引言
模糊测试(Fuzz Test)可以帮助我们揭示程序中的重要缺陷,可以识别真实世界中的故障模式,并发出信号,指出在你的软件发布之前应该堵住的潜在攻击途径。
RESTler是第一个有状态的针对REST API的模糊测试工具,用于自动化的测试云服务并找到云服务中存在的安全性和可靠性问题。
本篇文章将会主要介绍一下RESTler的产生背景、其优点、测试原理以及面向HTTP协议的请求构造过程。
图1 RESTler的产生场景
传统开发模式下,用于本地程序安全性的静态分析或者模糊测试工具可能非常多。然而,随着云成为新的关键基础架构,云服务的数量每天都在增长,人们现在需要负责不断提供实时服务的新功能,同时维护其安全性和可用性。当前,大多数的云和Web服务都是通过REST(REpresentational State Transfer)API的方式来提供接口,但是针对这些Web 服务的静态分析和模糊测试工具却不是很多。开发人员亟待一套自动化方案来帮助其尽可能发现API接口中存在的问题,以避免用户有意或无意的导致系统崩溃。
为了满足开发人员对REST API接口进行自动化测试,Microsoft研究人员开发了RESTler 工具,通过该工具可以帮助开发人员在云服务中查找安全性和可靠性问题。

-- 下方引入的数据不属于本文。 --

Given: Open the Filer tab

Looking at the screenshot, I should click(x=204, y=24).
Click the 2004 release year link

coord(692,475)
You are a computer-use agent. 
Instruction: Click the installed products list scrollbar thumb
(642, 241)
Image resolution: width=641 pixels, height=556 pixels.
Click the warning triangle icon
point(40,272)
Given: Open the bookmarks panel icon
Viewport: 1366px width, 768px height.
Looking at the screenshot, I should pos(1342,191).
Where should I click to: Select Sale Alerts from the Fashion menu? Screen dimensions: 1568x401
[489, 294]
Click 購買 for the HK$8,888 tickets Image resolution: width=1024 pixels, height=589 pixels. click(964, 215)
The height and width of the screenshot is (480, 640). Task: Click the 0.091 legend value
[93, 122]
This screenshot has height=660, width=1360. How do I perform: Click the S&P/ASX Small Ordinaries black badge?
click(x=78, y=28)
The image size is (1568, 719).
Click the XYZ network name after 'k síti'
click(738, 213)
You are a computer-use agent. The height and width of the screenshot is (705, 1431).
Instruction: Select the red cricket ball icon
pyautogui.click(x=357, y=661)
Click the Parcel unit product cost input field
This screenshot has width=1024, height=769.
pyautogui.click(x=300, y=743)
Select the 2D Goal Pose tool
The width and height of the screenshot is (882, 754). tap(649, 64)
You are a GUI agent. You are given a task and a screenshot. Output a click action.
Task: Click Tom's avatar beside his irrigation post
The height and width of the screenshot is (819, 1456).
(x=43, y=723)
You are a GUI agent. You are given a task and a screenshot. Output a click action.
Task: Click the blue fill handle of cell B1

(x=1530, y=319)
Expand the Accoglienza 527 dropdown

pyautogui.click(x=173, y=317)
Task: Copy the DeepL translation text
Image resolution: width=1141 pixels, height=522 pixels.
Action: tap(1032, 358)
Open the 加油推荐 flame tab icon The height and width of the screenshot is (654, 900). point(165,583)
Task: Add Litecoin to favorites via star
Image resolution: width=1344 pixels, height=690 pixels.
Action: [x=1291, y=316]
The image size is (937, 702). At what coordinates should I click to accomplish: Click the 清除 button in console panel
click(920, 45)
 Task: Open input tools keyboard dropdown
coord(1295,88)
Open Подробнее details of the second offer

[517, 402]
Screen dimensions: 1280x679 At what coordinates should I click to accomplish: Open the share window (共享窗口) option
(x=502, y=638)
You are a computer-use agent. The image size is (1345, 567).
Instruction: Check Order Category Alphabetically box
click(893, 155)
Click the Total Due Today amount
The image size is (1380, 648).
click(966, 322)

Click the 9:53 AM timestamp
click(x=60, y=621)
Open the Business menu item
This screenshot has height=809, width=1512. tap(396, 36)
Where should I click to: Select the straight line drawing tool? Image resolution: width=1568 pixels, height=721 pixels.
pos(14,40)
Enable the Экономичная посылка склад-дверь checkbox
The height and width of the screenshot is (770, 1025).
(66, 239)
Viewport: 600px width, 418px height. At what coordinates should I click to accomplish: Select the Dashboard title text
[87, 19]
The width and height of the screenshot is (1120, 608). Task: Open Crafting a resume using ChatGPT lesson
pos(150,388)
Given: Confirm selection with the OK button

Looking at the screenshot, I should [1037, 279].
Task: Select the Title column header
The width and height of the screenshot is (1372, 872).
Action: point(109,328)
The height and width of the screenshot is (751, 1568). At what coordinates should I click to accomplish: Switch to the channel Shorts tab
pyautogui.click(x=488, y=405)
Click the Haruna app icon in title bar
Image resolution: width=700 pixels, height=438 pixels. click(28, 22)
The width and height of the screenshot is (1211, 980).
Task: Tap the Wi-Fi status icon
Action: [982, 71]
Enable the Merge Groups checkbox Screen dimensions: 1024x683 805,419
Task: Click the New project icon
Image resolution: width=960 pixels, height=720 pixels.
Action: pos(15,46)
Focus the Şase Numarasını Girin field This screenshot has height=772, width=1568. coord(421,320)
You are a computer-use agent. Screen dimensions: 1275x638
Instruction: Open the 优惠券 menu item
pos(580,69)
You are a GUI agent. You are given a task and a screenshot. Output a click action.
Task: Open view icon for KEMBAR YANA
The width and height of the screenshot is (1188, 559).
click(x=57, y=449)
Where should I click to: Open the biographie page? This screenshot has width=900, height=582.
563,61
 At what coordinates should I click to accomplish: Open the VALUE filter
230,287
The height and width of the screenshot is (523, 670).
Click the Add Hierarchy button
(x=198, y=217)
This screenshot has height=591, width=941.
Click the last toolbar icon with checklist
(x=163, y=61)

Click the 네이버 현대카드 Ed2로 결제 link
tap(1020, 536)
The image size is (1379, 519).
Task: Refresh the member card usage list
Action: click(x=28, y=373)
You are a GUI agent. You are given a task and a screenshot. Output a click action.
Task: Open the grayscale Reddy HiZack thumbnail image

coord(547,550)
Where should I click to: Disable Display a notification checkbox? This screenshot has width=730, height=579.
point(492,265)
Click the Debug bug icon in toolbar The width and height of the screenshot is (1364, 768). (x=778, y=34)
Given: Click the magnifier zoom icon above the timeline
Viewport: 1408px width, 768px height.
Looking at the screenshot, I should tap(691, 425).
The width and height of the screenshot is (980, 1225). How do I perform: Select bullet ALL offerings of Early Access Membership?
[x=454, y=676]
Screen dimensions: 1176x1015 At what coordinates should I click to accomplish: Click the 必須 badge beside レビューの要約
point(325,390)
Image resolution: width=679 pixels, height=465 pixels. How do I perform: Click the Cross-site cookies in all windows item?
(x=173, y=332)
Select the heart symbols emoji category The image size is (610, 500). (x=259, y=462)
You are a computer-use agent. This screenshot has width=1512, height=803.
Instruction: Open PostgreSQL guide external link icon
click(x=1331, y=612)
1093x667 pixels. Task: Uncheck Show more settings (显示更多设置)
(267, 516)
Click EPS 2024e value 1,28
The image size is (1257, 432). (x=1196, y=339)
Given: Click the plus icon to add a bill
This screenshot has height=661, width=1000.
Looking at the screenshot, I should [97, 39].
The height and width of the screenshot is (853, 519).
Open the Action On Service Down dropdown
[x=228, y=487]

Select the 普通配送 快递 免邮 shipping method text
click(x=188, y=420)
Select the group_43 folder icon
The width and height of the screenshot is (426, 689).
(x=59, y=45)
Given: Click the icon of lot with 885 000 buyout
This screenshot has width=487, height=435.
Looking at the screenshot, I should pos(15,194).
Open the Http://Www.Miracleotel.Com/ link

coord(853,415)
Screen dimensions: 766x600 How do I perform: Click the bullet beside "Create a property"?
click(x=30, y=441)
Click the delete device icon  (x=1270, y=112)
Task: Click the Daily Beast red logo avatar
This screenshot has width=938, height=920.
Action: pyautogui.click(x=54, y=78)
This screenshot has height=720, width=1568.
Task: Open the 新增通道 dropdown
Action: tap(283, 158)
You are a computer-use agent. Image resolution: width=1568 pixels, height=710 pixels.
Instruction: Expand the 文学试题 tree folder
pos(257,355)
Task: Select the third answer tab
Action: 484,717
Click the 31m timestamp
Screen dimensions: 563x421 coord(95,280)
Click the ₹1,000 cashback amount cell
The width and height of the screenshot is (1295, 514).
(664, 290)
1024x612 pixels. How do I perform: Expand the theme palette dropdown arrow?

图2 RESTler产生及应用场景 RESTler的优点
与其他的模糊测试工具相比,RESTler具有如下优点:
RESTler能够会对整个Swagger规范执行轻量级的静态分析,从Swagger规范中智能地推断出不同请求之间的生产者-消费者关系,进而生成并执行测试用例。RESTler是有状态的,它能够从前序的响应中学习到该服务的行为,进而能够发现一些只有在特定请求序列下才能有可能导致的服务状态,进而找到该服务所存在的Bugs,所以说RESTler是有状态的。如何产生测试用例
RESTler主要包含如下两个大的步骤来生成测试用例
依据Swagger规范,从中推断出不同请求类型之间的依赖关系,例如,A请求的响应是B请求的一个必要条件,那么此时A应该在B之前执行。动态的分析前序测试执行期间得到的响应信息,以便生成新的测试用例。例如,学习到请求若C在A请求之后,那么B就会被拒绝,这样就能够防止后续的测试序列的合并。举个例子来说,针对如下图3所示的一个RESTful API接口,其描述了博客的增删改查请求,当我们在Swagger中点击任意一个Item时候,我们其实都可以看到该请求的详细的信息。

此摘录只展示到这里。